_What you need to do_. Reproduce the material below verbatim, keeping every line intact and in its original order.
....
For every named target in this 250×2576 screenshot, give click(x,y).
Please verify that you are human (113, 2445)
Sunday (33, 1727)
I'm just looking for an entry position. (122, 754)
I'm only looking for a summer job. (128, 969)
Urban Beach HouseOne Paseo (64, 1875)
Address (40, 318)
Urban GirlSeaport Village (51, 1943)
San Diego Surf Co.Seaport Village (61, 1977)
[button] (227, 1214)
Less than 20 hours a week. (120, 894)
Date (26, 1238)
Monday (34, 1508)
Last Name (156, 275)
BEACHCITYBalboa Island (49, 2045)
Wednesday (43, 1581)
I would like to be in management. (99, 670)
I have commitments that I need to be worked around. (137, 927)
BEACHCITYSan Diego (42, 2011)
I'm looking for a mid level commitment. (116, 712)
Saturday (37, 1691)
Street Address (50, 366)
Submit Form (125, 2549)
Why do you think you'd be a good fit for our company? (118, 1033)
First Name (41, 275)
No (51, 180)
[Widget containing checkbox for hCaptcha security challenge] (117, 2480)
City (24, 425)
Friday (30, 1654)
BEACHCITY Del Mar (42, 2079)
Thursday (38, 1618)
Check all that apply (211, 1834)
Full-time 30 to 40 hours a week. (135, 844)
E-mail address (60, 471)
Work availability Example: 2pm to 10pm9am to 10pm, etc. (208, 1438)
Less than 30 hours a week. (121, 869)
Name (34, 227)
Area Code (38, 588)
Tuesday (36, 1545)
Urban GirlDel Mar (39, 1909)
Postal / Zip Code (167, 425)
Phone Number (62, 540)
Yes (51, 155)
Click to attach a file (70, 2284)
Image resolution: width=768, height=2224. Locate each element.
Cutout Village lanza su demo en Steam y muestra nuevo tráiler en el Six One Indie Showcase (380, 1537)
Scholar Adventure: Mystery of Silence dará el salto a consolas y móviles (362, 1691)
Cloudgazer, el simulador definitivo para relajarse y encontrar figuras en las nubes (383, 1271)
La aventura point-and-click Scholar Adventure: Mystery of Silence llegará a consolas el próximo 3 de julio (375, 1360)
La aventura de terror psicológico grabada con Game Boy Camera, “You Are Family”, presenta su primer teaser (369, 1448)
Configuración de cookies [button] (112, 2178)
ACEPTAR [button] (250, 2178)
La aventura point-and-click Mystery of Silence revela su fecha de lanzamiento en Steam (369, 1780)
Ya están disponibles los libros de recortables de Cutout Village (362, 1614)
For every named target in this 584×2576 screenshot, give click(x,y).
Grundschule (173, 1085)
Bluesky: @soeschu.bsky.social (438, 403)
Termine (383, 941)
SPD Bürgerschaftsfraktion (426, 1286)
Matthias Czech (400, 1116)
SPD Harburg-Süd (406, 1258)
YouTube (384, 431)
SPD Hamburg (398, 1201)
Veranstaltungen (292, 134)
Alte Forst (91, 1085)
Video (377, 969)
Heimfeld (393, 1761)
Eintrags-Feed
....
_Result of the exercise_.
For every named target in this 250×2576 screenshot, give click(x,y).
Please verify that you are human (113, 2445)
Sunday (33, 1727)
I'm just looking for an entry position. (122, 754)
I'm only looking for a summer job. (128, 969)
Urban Beach HouseOne Paseo (64, 1875)
Address (40, 318)
Urban GirlSeaport Village (51, 1943)
San Diego Surf Co.Seaport Village (61, 1977)
[button] (227, 1214)
Less than 20 hours a week. (120, 894)
Date (26, 1238)
Monday (34, 1508)
Last Name (156, 275)
BEACHCITYBalboa Island (49, 2045)
Wednesday (43, 1581)
I would like to be in management. (99, 670)
I have commitments that I need to be worked around. (137, 927)
BEACHCITYSan Diego (42, 2011)
I'm looking for a mid level commitment. (116, 712)
Saturday (37, 1691)
Street Address (50, 366)
Submit Form (125, 2549)
Why do you think you'd be a good fit for our company? (118, 1033)
First Name (41, 275)
No (51, 180)
[Widget containing checkbox for hCaptcha security challenge] (117, 2480)
City (24, 425)
Friday (30, 1654)
BEACHCITY Del Mar (42, 2079)
Thursday (38, 1618)
Check all that apply (211, 1834)
Full-time 30 to 40 hours a week. (135, 844)
E-mail address (60, 471)
Work availability Example: 2pm to 10pm9am to 10pm, etc. (208, 1438)
Less than 30 hours a week. (121, 869)
Name (34, 227)
Area Code (38, 588)
Tuesday (36, 1545)
Urban GirlDel Mar (39, 1909)
Postal / Zip Code (167, 425)
Phone Number (62, 540)
Yes (51, 155)
Click to attach a file (70, 2284)
Image resolution: width=768, height=2224. Locate each element.
Cutout Village lanza su demo en Steam y muestra nuevo tráiler en el Six One Indie Showcase (380, 1537)
Scholar Adventure: Mystery of Silence dará el salto a consolas y móviles (362, 1691)
Cloudgazer, el simulador definitivo para relajarse y encontrar figuras en las nubes (383, 1271)
La aventura point-and-click Scholar Adventure: Mystery of Silence llegará a consolas el próximo 3 de julio (375, 1360)
La aventura de terror psicológico grabada con Game Boy Camera, “You Are Family”, presenta su primer teaser (369, 1448)
Configuración de cookies [button] (112, 2178)
ACEPTAR [button] (250, 2178)
La aventura point-and-click Mystery of Silence revela su fecha de lanzamiento en Steam (369, 1780)
Ya están disponibles los libros de recortables de Cutout Village (362, 1614)
For every named target in this 584×2576 screenshot, give click(x,y).
Grundschule (173, 1085)
Bluesky: @soeschu.bsky.social (438, 403)
Termine (383, 941)
SPD Bürgerschaftsfraktion (426, 1286)
Matthias Czech (400, 1116)
SPD Harburg-Süd (406, 1258)
YouTube (384, 431)
SPD Hamburg (398, 1201)
Veranstaltungen (292, 134)
Alte Forst (91, 1085)
Video (377, 969)
Heimfeld (393, 1761)
Eintrags-Feed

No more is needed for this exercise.